In the 2011/12 Budget, the Australian Government announced funding of a four year National CO2 Infrastructure Plan (NCIP) to accelerate the identification and development of suitable long term CO2 storage sites, within reasonable distances of major energy and industrial emission sources. The NCIP funding follows on from funding announced earlier in 2011 from the Carbon Storage Taskforce through the National Carbon Mapping and Infrastructure Plan and previous funding recommended by the former National Low Emissions Coal Council. Four offshore sedimentary basins and several onshore basins have been identified for study and pre-competitive data acquisition.

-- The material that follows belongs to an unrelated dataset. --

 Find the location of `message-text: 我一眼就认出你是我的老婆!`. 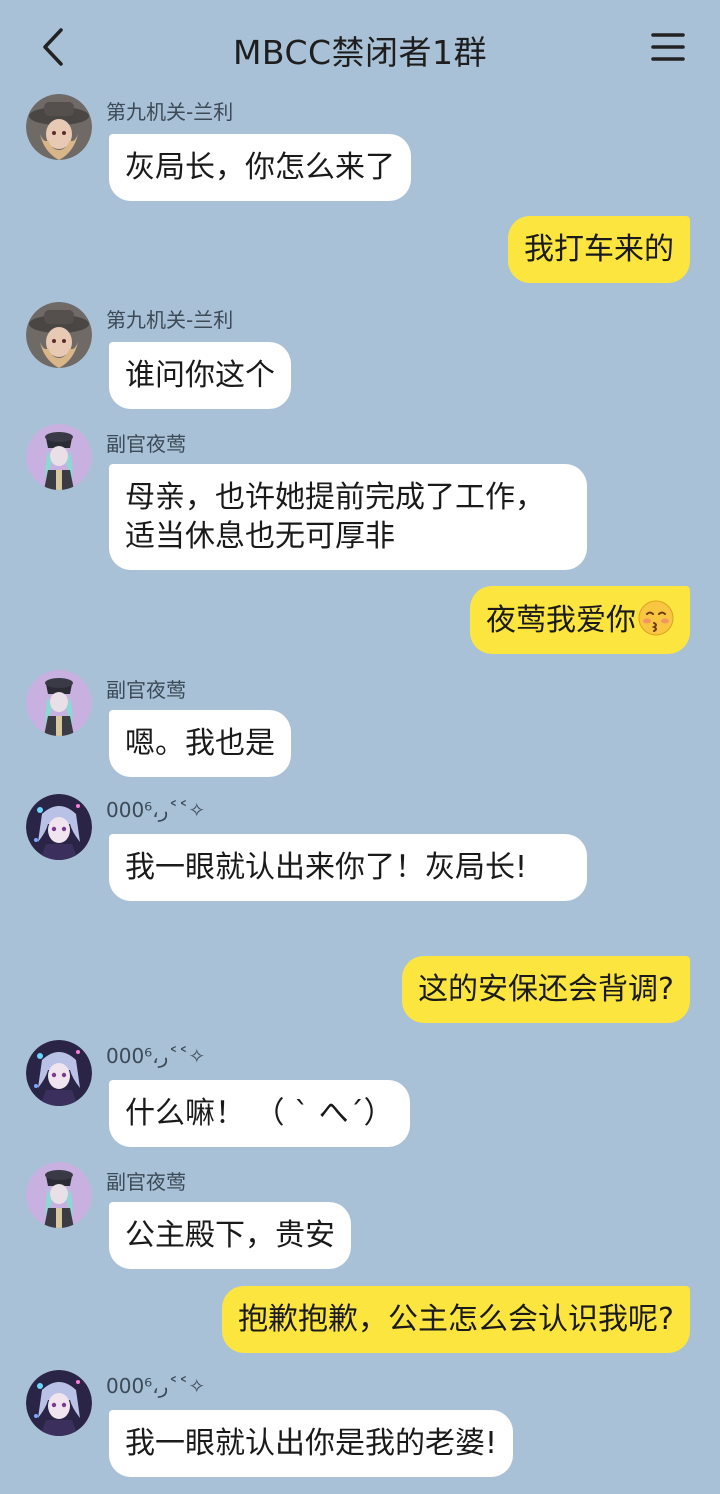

In mid 2011, the Australian Government announced funding of a new four year National CO2 Infrastructure Plan (NCIP) to accelerate the identification and development of sites suitable for the long term storage of CO2 in Australia that are within reasonable distances of major energy and industrial CO2 emission sources. The NCIP program promotes pre-competitive storage exploration and provides a basis for the development of transport and storage infrastructure. The Plan follows on from recommendations of the Carbon Storage Taskforce and the National CCS Council (formerly, the National Low Emissions Coal Council). It builds on the work funded under the National Low Emissions Coal Initiative and the need for adequate storage to be identified as a national priority. Geoscience Australia is providing strategic advice in delivering the plan and will lead in the acquisition of pre-competitive data and geological studies to assess storage potential. Four offshore sedimentary basins (Bonaparte, Browse, Perth and Gippsland basins) and several onshore basins have been identified for pre-competitive data acquisition and study.